Dalle rocce o dai suoli, il radon può fuoriuscire all’aria aperta, ove solitamente i livelli si mantengono bassi. Diversamente, la penetrazione all’interno degli edifici fa sì che il radon possa accumularsi e raggiungere concentrazioni in aria anche molto elevate.
Per tale ragione, il radon è considerato come fattore di rischio presente negli ambienti confinati (indoor).
Il radon può essere presente in qualunque ambiente confinato: di vita, di svago o di lavoro. In Italia la concentrazione media di radon indoor è di circa 70 Bq/m3 (Iss, 2010), quasi il doppio del valore medio mondiale di 40 Bq/m3 [UNSCEAR, 2008].
Sulla base dei dati attualmente disponibili si stima che in Italia:
n le abitazioni con concentrazione di radon superiori a 200 Bq/m3 siano circa 800.000;
n i luoghi di lavoro con livelli di radon maggiori di 300 Bq/m3 siano circa 200.000, anche se non si ha un quadro esaustivo dell’intero territorio nazionale [PNAR, 2024].

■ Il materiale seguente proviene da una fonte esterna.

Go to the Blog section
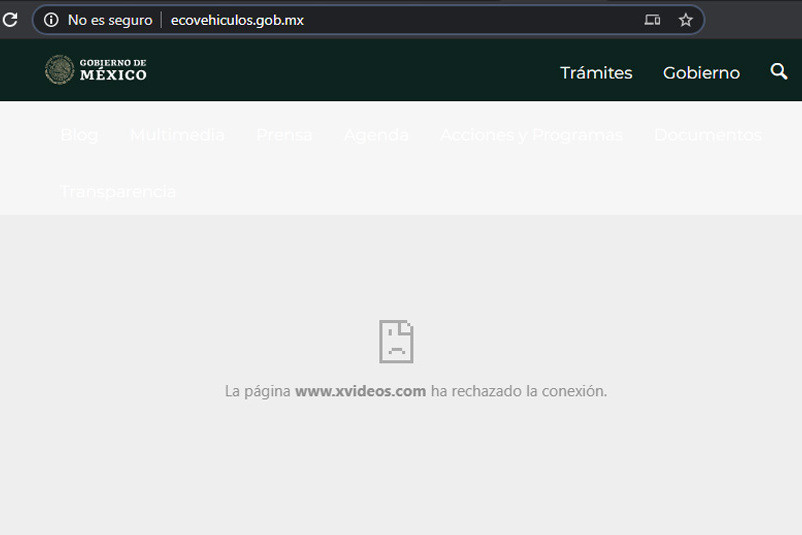 [x=79, y=135]
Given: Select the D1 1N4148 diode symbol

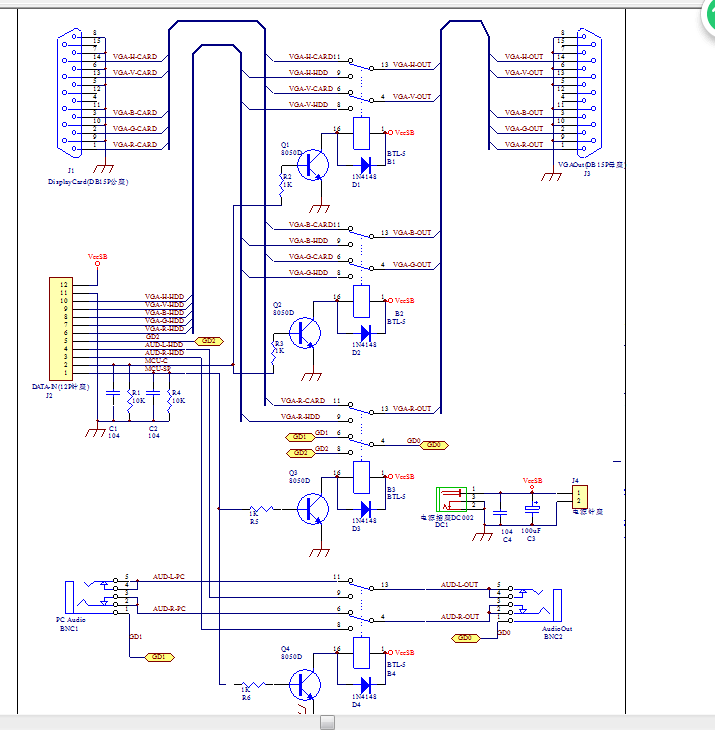Looking at the screenshot, I should pos(364,163).
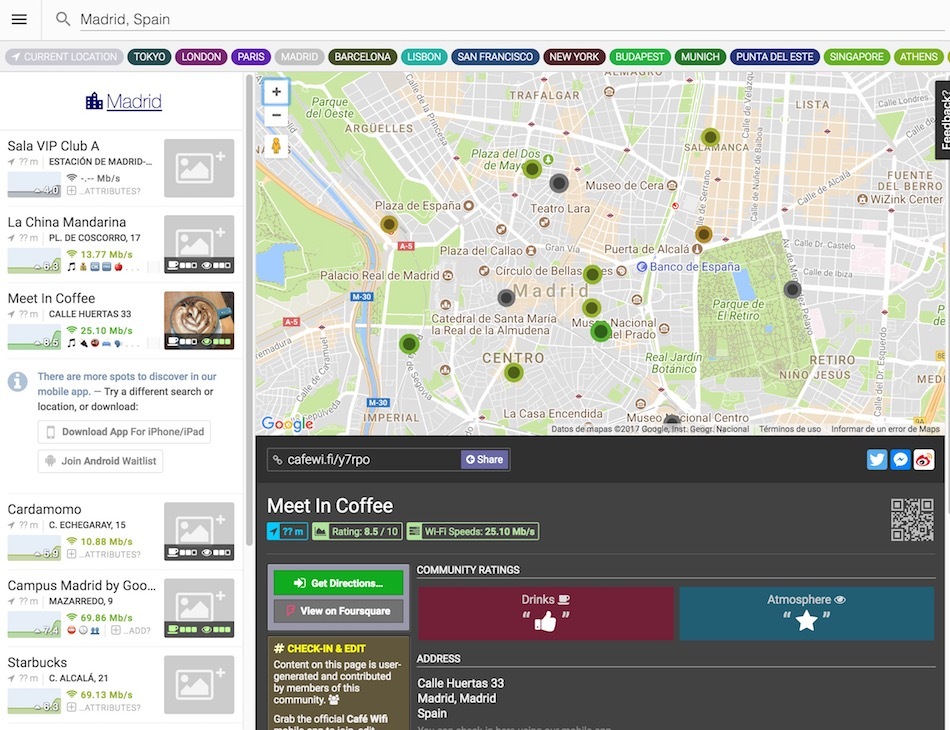
Task: Click the Madrid, Spain search field
Action: click(x=500, y=19)
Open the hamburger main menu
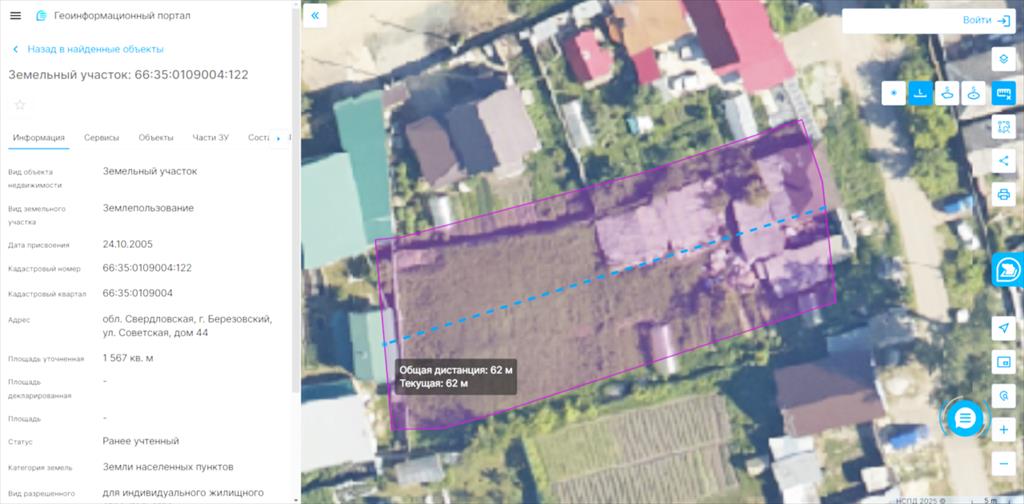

Dal punto di vista degli effetti sanitari, il radon rappresenta il secondo agente di rischio di sviluppo di cancro ai polmoni, dopo il fumo di tabacco: gli studi epidemiologici attribuiscono al radon circa il 10% di tutti i casi di cancro polmonare (con un range di 3% – 14%), evidenziando un rischio sanitario molto più alto nei fumatori a causa di un effetto sinergico radon-fumo di tabacco che moltiplica gli effetti di ciascun singolo agente.